> _Data for the task_:
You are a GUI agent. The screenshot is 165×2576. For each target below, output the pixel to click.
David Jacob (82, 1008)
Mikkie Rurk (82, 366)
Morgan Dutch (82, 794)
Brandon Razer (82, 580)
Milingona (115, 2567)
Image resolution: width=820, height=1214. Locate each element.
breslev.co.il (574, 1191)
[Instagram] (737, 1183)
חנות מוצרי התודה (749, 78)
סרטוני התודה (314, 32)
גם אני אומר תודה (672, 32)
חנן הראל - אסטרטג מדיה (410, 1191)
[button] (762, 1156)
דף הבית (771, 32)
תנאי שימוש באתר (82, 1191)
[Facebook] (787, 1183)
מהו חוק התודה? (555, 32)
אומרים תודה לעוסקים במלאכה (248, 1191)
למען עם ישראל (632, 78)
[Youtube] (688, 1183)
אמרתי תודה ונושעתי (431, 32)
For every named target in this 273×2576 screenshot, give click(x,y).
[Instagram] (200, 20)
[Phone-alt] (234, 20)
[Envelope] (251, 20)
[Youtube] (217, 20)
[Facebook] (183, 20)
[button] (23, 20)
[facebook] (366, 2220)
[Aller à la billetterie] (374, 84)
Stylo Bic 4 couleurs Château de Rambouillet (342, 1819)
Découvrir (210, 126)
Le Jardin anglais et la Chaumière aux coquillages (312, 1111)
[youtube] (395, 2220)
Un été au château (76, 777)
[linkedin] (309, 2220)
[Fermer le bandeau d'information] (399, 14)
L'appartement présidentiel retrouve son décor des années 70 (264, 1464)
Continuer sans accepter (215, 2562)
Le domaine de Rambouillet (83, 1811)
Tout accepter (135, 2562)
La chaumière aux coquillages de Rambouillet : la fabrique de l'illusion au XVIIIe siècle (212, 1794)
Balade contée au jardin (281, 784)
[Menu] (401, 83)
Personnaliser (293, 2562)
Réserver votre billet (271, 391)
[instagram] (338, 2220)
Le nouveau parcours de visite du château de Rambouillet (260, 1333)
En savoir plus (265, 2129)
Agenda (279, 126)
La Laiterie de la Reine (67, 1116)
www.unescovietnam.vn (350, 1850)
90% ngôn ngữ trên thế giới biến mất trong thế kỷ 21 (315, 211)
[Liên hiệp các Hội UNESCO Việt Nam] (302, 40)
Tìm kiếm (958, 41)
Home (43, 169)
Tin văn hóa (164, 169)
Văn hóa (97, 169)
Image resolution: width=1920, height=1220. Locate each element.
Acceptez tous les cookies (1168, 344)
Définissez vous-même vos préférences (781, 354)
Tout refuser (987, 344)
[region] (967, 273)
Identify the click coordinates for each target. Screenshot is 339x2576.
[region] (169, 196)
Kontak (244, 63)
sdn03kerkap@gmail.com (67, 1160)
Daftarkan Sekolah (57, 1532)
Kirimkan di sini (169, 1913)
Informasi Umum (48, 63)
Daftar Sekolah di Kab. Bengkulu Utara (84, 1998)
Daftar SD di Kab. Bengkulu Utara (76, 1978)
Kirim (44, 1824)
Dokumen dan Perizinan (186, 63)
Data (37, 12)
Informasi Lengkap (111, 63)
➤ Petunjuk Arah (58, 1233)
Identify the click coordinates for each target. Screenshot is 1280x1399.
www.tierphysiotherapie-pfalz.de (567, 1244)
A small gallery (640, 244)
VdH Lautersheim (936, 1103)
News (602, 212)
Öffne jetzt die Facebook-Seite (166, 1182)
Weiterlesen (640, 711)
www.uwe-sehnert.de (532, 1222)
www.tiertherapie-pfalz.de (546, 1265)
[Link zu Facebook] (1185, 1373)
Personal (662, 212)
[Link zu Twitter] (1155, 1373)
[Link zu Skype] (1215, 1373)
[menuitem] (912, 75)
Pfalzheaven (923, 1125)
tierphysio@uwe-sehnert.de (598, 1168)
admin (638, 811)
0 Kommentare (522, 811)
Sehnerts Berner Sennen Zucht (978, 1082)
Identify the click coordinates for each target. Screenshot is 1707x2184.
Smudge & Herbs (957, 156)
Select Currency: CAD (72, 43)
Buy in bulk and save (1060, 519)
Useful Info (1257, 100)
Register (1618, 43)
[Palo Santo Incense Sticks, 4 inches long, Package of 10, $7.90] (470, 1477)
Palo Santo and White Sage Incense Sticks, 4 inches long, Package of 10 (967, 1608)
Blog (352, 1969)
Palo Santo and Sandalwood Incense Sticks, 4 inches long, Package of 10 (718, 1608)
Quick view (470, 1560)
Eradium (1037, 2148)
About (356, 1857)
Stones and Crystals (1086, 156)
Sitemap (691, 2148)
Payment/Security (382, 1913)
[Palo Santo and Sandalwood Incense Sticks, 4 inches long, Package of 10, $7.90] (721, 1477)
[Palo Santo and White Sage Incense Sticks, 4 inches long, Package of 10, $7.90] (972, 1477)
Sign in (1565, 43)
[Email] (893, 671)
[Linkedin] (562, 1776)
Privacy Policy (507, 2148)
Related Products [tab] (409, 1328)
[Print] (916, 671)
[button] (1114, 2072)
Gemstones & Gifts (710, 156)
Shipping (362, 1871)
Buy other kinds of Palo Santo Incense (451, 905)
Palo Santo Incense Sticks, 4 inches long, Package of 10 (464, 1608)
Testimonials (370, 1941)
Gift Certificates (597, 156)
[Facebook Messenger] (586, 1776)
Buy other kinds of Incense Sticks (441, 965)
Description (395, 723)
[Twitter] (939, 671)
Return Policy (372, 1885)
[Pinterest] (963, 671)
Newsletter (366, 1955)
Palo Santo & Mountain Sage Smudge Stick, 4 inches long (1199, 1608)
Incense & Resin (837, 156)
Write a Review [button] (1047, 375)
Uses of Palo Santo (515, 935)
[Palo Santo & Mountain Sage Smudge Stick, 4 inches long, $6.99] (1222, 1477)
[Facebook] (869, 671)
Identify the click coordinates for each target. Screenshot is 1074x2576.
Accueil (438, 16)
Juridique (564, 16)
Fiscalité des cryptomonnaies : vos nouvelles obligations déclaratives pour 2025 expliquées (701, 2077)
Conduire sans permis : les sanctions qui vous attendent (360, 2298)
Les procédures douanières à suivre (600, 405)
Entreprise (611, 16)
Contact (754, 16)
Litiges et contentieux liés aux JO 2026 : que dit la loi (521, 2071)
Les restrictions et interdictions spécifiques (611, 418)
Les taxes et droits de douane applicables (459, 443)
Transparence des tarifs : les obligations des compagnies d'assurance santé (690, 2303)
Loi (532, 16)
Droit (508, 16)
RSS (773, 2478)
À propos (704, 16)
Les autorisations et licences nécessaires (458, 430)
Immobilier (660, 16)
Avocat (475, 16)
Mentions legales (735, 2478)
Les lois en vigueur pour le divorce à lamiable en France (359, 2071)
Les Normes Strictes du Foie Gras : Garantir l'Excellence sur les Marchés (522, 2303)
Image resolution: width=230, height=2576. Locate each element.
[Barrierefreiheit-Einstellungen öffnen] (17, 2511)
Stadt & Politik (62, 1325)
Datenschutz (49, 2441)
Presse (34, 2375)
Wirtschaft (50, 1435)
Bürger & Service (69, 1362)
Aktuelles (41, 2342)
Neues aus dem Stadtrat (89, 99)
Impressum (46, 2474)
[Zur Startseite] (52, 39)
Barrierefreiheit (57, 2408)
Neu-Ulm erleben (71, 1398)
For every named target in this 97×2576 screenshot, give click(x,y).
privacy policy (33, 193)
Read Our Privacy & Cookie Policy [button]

> _Your task_: Write out every line of the listing that holds the word "resolution".

> _Solution to this problem_:
Image resolution: width=820, height=1214. Locate each element.
Image resolution: width=1920, height=1220. Locate each element.
Image resolution: width=230, height=2576. Locate each element.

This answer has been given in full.